#### [EXTRAIT]
——————

Le problème le plus grave est que la gauche vénézuélienne est devenue tellement opportuniste, que la valse des cadeaux qu’on est en train de distribuer aux transnationales, aux banquiers, aux industriels et à la bourgeoisie agricole, ne fait même plus l’objet de commentaires. La gauche marche allègrement vers le parti qui continuera à appliquer ces politiques.


 


Cela suffit


(…) Comme travailleurs, nous devrons faire clairement le constat que cela fait 8 ans de gouvernement déjà, qu’on n’a pas résolu le problème du chômage et de la pauvreté, et qu’en même temps, il y a un gaspillage du revenu pétrolier en faveur de la bourgeoisie.


(…) Certains nous diront qu’agir et penser ainsi, c’est faire preuve de sectarisme, qu’il faut accompagner l’expérience et la conscience des masses. Nous répondons que celui qui fait de la politique à partir de la conscience des masses, finit toujours, et inévitablement, par capituler au retard de celle-ci (…). D’abord l’indépendance de classes, ensuite celle de la conscience.


En ce sens, nous considérons comme une erreur la lettre qu’a envoyé un groupe de camarades dirigeants syndicaux de la CCURA (www.aporrea.org, 27/03/07) au Président Chavez concernant le « manque d’autonomie des syndicats ». Cette lettre ne dit rien de la politique économique du chavisme. Comment les masses peuvent-elles arriver à tirer leurs conclusions politiques, et à avancer dans leur conscience, si leurs dirigeants ne disent pas toute la vérité ? Un autre problème grave est que la lettre part de la supposition que le gouvernements et les travailleurs se trouvent dans le même camp, comme si cette société n’était pas divisée en classes.


La lettre dit aussi que : « nous défendons le droit des travailleurs de faire de la politique et de se joindre au PSUV » et que « nous ne voyons pas de contradiction entre construire le PSUV et soutenir la révolution ». Quand les milliers de travailleurs des services publics, les travailleurs du secteur pétrolier, ou les retraités de CANTV[3] commencent à faire leur expérience avec ce gouvernement et voient que leurs dirigeants demandent d’entrer au PSUV, ils peuvent penser, de manière erronée, que « maintenant les choses vont changer, il ne s’agit déjà plus du vieux MVR, il s’agit du nouveau PSUV ». Ceci aide-t-il au développement de leur conscience ?


 


(…) C’est pourquoi, la première mesure à prendre est d’être conséquents avec le congrès constitutif du CCURA, qui a approuvé, dans la résolution sur « l’UNT dont nous avons besoin, nous les travailleurs », que « les organisations syndicales doivent être indépendantes et autonomes par rapport à l’impérialisme, l’Etat, le gouvernement, les patrons et les partis politiques ».

——————

Recopiez sans la moindre modification le passage de l'extrait sur la gauche vénézuélienne qui commence par « Cela suffit » et se poursuit jusqu'à « de la bourgeoisie. ».

——————

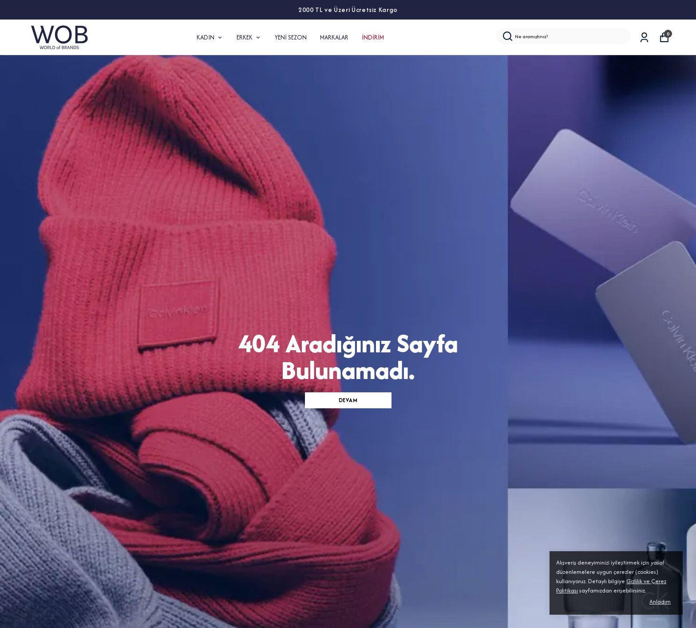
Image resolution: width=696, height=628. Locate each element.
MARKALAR (334, 37)
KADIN (210, 37)
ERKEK (249, 37)
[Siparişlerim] (644, 37)
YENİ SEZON (291, 37)
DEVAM (348, 400)
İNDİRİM (373, 37)
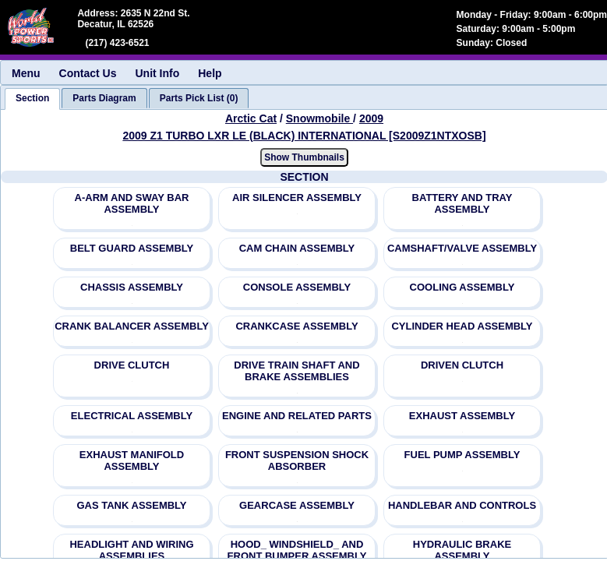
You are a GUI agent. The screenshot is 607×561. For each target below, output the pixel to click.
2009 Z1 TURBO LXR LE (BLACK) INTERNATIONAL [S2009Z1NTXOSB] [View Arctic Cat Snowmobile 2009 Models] (303, 135)
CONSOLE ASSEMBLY (297, 287)
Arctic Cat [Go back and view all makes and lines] (251, 118)
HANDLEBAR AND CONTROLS (462, 505)
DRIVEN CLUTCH (462, 365)
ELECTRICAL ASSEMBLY (131, 416)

——————

#### [EXERCICE RÉALISÉ]
Cela suffit


(…) Comme travailleurs, nous devrons faire clairement le constat que cela fait 8 ans de gouvernement déjà, qu’on n’a pas résolu le problème du chômage et de la pauvreté, et qu’en même temps, il y a un gaspillage du revenu pétrolier en faveur de la bourgeoisie.